What is needed:
Reproduce precisely the lines between the start of the data below and the line with "Given: Open the ellipsis", both included.

(Collected data)
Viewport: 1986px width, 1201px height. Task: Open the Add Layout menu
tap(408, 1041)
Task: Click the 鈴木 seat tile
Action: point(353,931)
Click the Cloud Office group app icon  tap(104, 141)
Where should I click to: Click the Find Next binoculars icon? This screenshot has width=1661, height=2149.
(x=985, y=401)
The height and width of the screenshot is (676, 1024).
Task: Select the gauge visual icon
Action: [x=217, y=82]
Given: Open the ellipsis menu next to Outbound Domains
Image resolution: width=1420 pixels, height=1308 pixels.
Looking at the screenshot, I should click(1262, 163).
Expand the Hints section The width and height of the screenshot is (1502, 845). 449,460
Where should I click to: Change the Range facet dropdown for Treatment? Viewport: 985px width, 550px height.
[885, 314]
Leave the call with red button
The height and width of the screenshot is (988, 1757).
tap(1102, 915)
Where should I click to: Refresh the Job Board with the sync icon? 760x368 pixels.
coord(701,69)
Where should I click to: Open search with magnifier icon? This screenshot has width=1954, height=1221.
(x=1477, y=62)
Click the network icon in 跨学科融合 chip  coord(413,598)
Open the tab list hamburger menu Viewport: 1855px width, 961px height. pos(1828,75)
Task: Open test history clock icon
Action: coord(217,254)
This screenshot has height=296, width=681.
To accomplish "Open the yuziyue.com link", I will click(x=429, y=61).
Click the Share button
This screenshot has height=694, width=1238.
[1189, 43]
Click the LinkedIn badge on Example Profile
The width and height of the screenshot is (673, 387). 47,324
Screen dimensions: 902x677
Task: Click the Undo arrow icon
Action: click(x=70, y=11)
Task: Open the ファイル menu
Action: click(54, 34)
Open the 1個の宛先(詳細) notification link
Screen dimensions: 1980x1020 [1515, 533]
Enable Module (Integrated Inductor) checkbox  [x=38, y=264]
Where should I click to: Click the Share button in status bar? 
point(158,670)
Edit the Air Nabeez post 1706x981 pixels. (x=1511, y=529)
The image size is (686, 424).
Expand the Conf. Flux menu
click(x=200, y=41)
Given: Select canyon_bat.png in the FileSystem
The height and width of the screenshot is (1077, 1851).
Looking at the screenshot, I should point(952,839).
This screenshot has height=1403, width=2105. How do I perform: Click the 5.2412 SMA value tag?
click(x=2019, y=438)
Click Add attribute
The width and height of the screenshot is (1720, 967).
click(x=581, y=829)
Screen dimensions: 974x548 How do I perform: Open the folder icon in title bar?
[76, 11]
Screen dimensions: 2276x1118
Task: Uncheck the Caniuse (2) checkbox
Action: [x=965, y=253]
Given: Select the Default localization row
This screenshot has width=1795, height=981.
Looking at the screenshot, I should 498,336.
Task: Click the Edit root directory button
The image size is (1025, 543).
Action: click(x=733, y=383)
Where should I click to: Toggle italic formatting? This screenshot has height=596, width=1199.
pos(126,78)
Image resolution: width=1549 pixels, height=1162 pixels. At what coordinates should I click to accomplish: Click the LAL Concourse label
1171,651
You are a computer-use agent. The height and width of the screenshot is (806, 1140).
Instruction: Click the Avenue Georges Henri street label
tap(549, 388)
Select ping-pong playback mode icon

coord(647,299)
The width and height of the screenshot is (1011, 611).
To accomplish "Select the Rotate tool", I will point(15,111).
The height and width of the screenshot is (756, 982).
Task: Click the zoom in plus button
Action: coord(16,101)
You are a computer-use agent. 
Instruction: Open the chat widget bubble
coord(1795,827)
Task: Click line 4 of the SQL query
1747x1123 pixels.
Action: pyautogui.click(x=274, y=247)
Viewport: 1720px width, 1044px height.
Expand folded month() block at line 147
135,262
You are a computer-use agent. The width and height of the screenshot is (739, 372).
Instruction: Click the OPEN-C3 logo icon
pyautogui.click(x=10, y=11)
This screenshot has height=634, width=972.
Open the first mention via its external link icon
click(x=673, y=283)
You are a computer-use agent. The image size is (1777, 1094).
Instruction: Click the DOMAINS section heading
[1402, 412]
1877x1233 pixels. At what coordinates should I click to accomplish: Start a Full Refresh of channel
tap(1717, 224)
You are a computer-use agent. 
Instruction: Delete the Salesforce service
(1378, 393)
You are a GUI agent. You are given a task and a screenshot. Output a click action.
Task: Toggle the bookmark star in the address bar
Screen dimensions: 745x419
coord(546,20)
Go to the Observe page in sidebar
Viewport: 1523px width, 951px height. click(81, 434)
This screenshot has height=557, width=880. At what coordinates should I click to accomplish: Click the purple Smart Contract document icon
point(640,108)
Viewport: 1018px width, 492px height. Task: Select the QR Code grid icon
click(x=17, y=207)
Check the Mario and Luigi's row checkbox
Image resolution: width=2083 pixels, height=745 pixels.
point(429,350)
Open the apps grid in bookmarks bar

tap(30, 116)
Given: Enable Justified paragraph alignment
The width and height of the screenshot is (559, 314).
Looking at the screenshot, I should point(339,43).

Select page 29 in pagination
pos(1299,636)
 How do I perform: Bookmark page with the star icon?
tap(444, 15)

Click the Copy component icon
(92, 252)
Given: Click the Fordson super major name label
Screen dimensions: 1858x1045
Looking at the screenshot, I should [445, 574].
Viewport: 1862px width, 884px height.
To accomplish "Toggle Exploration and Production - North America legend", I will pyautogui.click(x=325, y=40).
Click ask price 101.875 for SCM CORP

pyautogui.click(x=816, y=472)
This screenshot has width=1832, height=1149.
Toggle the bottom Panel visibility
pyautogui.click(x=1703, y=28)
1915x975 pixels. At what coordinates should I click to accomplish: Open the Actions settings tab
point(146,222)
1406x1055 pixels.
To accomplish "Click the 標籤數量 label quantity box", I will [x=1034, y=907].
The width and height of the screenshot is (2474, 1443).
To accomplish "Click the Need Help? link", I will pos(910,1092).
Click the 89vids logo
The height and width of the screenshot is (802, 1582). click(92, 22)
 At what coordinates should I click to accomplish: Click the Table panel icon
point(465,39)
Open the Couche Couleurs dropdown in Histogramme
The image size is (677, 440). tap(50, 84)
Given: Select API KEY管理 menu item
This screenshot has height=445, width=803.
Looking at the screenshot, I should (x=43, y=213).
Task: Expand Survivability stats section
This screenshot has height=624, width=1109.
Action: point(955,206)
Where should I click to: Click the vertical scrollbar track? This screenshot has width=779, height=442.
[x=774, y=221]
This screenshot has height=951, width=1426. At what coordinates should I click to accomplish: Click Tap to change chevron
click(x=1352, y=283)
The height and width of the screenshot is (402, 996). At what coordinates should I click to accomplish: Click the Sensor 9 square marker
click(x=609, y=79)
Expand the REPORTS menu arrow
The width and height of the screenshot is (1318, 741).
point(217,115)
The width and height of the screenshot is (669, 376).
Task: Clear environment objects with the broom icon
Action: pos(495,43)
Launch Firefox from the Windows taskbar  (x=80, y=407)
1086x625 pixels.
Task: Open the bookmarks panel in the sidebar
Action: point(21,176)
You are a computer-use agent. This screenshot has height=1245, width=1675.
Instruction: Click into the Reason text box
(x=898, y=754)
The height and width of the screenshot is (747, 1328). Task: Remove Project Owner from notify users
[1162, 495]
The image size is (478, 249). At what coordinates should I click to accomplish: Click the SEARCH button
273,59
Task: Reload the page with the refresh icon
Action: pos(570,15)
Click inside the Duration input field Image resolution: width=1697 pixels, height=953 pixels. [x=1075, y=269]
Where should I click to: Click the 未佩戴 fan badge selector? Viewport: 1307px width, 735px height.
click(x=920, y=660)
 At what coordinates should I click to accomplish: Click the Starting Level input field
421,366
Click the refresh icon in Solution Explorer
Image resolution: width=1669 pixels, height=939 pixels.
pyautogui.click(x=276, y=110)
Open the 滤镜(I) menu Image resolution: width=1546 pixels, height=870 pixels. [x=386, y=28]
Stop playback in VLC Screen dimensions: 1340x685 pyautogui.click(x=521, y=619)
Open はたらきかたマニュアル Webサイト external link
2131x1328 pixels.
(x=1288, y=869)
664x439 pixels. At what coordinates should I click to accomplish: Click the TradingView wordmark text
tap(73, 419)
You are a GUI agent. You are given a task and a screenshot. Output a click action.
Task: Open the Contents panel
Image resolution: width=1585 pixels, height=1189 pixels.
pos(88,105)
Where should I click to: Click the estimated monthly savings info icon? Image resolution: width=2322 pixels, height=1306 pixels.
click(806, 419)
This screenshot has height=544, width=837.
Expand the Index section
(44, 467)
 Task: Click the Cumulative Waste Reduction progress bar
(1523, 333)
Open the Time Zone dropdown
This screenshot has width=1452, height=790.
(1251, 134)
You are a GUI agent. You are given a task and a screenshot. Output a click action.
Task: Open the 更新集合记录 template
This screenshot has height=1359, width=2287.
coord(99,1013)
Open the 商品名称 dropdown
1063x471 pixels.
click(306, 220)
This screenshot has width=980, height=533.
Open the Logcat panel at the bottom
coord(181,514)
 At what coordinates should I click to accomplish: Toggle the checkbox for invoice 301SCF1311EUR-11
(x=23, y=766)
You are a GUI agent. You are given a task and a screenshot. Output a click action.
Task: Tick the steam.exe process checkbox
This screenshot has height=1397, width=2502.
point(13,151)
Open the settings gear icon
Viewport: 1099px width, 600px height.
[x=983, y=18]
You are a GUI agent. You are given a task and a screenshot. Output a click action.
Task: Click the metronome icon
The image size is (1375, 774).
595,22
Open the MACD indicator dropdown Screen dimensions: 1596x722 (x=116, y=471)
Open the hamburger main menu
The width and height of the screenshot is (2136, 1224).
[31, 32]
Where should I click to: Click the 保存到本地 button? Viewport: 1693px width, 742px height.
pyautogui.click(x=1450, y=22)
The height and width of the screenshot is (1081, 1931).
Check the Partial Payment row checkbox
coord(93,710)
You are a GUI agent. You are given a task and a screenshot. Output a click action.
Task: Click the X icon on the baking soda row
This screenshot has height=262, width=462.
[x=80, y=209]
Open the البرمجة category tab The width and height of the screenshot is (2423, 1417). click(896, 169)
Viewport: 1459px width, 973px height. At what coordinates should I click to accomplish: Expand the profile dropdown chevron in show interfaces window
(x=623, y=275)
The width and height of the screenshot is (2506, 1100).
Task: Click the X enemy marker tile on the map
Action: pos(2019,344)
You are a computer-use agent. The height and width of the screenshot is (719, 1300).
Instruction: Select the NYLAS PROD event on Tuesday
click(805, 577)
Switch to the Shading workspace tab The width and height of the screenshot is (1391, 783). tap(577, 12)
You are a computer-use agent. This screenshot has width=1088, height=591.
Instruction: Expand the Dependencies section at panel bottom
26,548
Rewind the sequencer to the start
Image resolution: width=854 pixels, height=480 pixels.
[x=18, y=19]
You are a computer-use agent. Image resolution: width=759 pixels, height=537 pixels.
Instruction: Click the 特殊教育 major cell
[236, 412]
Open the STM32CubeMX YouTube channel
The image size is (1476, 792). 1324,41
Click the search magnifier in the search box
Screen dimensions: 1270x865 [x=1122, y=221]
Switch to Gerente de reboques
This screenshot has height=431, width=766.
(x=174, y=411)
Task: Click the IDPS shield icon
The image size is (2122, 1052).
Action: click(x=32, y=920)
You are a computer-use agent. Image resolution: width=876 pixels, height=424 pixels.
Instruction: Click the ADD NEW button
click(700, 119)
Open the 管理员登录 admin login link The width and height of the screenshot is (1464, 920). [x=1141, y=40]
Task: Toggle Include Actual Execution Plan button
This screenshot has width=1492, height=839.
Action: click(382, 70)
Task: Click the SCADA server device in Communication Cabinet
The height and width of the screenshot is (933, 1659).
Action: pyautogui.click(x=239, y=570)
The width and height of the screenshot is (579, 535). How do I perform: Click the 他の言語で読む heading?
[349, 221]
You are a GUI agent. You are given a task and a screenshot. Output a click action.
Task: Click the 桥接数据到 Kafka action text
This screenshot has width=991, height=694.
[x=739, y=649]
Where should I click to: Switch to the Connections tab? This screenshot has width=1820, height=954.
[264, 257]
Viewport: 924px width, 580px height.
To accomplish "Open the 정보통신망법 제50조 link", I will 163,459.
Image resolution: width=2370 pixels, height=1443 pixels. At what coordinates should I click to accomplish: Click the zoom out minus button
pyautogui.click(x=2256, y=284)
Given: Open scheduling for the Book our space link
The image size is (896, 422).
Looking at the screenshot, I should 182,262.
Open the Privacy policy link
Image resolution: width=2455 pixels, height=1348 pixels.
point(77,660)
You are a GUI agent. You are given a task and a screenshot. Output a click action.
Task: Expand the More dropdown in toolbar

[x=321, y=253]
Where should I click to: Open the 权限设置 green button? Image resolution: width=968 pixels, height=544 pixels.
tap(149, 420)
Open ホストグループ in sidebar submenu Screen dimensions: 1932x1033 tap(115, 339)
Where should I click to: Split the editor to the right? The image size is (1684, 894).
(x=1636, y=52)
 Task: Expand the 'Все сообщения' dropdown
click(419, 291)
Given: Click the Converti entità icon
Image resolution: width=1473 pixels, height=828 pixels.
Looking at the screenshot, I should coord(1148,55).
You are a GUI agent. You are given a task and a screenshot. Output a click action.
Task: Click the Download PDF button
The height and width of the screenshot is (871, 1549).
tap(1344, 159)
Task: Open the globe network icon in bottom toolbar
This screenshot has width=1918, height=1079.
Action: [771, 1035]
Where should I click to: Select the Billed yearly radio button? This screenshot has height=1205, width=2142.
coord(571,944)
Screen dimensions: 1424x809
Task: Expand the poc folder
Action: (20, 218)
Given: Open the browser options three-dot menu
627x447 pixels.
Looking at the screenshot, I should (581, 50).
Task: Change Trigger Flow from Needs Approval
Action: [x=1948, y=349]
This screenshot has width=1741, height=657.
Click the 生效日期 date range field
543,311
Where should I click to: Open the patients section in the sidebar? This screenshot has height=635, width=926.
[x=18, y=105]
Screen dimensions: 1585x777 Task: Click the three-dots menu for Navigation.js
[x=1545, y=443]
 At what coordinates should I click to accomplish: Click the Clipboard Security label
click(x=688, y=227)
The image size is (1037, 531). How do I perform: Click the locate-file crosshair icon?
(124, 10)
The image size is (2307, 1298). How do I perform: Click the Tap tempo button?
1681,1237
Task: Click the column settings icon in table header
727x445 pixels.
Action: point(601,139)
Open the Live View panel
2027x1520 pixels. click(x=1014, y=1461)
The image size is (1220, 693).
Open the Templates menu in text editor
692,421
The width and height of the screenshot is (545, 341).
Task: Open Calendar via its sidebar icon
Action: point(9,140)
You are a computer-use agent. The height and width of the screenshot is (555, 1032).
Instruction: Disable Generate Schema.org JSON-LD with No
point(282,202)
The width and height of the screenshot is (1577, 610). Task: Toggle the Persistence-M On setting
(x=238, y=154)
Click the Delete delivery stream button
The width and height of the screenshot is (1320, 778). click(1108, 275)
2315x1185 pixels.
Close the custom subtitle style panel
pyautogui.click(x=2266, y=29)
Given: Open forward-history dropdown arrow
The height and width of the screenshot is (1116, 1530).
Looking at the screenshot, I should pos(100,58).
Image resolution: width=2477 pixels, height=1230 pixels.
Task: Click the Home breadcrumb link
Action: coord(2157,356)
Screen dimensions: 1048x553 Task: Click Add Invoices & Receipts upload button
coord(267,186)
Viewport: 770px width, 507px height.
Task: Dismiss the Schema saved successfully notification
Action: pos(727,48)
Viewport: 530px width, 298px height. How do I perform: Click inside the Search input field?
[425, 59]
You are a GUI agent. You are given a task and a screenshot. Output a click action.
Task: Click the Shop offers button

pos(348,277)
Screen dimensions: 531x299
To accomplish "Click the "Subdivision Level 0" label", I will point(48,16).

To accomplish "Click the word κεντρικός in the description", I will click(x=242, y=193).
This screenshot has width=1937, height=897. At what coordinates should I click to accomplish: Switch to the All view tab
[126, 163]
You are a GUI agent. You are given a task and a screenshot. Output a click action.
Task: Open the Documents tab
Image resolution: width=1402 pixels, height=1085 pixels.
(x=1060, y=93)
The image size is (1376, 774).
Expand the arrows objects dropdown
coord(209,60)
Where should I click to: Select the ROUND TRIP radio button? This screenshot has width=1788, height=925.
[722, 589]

Solution:
Viewport: 1986px width, 1201px height. Task: Open the Add Layout menu
tap(408, 1041)
Task: Click the 鈴木 seat tile
Action: point(353,931)
Click the Cloud Office group app icon  tap(104, 141)
Where should I click to: Click the Find Next binoculars icon? This screenshot has width=1661, height=2149.
(x=985, y=401)
The height and width of the screenshot is (676, 1024).
Task: Select the gauge visual icon
Action: [x=217, y=82]
Given: Open the ellipsis menu next to Outbound Domains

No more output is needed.